The work of unloading began at once, and was carried on until after dark.
"That is the last of them," the captain said, to Cyril's satisfaction. "We can be off now when the tide turns, and if we hadn't got clear to-night we might have lost hours, for there is no getting these people on shore to understand that the loss of a tide means the loss of a day, and that it is no harder to get up and do your work at one hour than it is at another. I shall have a clean up, now, and go ashore. I have got your promise, lad, that you won't try to escape?"
Cyril assented. Standing on the deck there, with the river bank but twenty yards away, it seemed hard that he should not be able to escape. But, as he told himself, he would not have been standing there if it had not been for that promise, but would have been lying, tightly bound, down in the hold.
Cyril and the men were asleep when the captain came aboard, the boy alone remaining up to fetch him off in the boat when he hailed.
"There is no wind, captain," Cyril said, as the anchor was got up.
"No, lad, I am glad there is not.
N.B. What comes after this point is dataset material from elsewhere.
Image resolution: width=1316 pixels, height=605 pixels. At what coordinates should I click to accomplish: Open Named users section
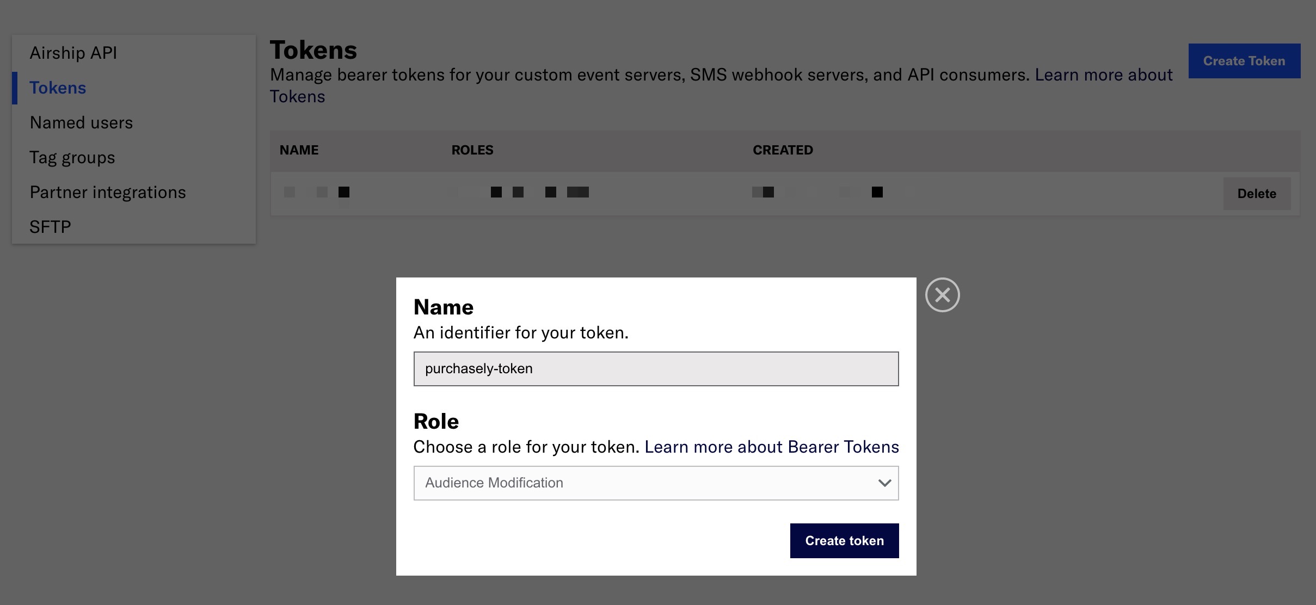click(81, 122)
We can drop down with the tide and the boat towing us, but if there was a head wind we might have to stop here till it either dropped or shifted. I have been here three weeks at a spell. I got some news ashore," he went on, as he took his place at the helm, while the three men rowed the boat ahead. "A man I sometimes bring things to told me that he heard there had been an attempt to rescue the men concerned in that robbery. I heard, before I left London, it was likely that it would be attempted."